Neuer Wurm Spybot.AKB lockt mit Social-Network-Einladungen

Das Labor von Panda Security hat eine neue Wurm-Variante entdeckt: Spybot.AKB verbreitet sich via E-Mail sowie über Online-Datentauschbörsen und tarnt sich als Einladung für Soziale Netzwerke wie Twitter, Google Buzz und Hi5 oder als Nachricht von Amazon, Hallmark oder Google.

Der seltene Schädlingstyp installiert nach dem Öffnen einer Datei Browser-Erweiterungen in Firefox und Google Chrome. Diese scheinbar harmlosen Programme, die zum Beispiel „Firefox Security 2.0“ heißen, leiten bestimmte Suchanfragen auf schädliche Webseiten um. Spybot.AKB verringert außerdem die Sicherheitsstufe infizierter Computer, setzt sich in der Windows-Firewall selbst auf die Liste autorisierter Programme und deaktiviert die Windows-Funktionen für die Erstellung des Ereignisprotokolls und die Kontrolle der Benutzerkonten.

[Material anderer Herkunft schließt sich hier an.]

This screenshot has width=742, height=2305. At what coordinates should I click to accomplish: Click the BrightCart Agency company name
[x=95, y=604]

Die infizierten Mails haben als Betreff zum Beispiel „Your friend invited you to Twitter!“, „Jessica would like to be your friend on Hi5“ oder „Thank you from Google“. Sie enthalten nicht nur das Logo des jeweiligen Netzwerks, sondern auch mehrere Links zur Original-Website. In der angehängten ZIP-Datei „Invitation Card“ steckt aber eine EXE-Datei, die zunächst als JPEG-Bild erscheint und erst am Ende des Dateinamens nach etlichen Leerzeichen anhand der Endung .EXE als ausführbare und damit potenziell gefährliche Datei erkannt werden kann.

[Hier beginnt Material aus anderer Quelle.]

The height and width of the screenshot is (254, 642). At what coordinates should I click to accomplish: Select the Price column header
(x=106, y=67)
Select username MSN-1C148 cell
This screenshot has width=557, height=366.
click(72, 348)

Neben dem Weg über E-Mail nutzt der Wurm auch bekannte Online-Tauschbörsen wie eMule, Bearshare oder Morpheus. Hier verbreitet sich der Wurm, indem er sich unter verschiedenen Dateinamen in die Downloadverzeichnisse der Portal-Programme kopiert. Meist tarnt er sich mit den Namen gängiger Software, etwa Adobe Photoshop oder Windows 7. Führt man die Datei aus, installiert sie genau wie der E-Mail-Anhang falsche Browser-Erweiterungen.